The countdown for Android 15 has begun as Google releases the first Developer Preview. At the same time, Google has also unveiled the roadmap for the Android 15 update. The preview program runs from February 2024 until the final public release to AOSP and OEMs, planned for later in the year.

Android 15 Update Roadmap

Android 15 is on the way, and developers can download the first Developer Preview (DP1)  starting today and explore the new features, APIs, and behavior changes. There are only two developer previews, so don’t miss the second one in March.

The beta program will start in April, just before the Google I/O event where the big reveal will happen. There might be four or five betas before the final release.

Developers Preview 1: February 

  • Early baseline build focused on developer feedback, with new features, APIs, and behavior changes.

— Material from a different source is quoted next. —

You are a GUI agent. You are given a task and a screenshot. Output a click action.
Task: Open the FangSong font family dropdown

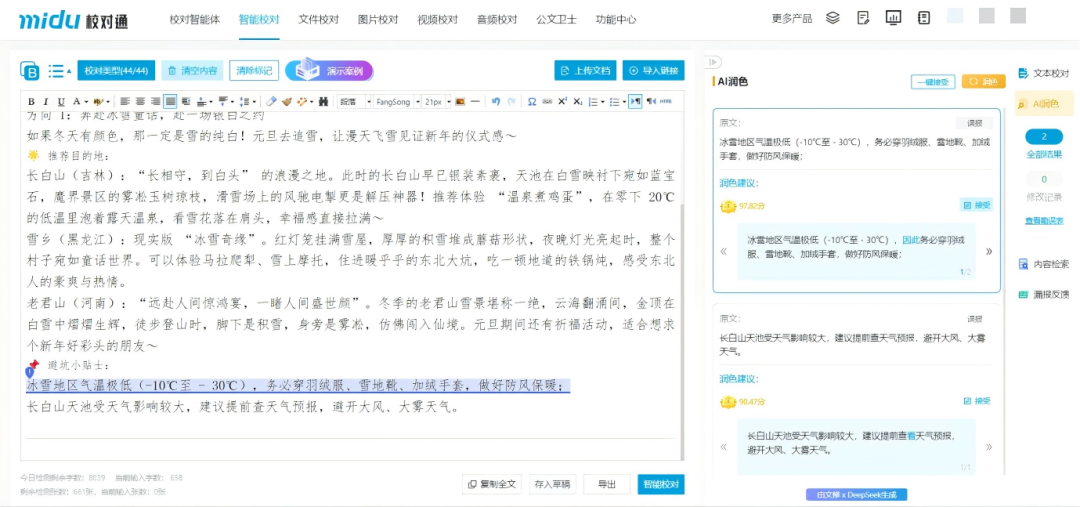coord(395,102)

Developer Preview 2: March 

  • Incremental update with additional features, APIs, and behavior changes.

Beta 1: April 

  • Initial beta-quality release, over-the-air update to early adopters who enroll in Android Beta.

Beta 2: May 

  • Incremental Beta-quality release

Beta 3: June 

  • First Platform Stability milestone including final APIs and behaviors. Play publishing also opens.

Beta 4, 5: July August 

  • Near-final builds for final testing.

Final Release: October

  • Android 15 release to AOSP and ecosystem.

Android 15 Roadmap

Android 14 was launched in early October, and we expect the same for Android 15. Android 15 will be available for Pixel devices and other manufacturers soon after.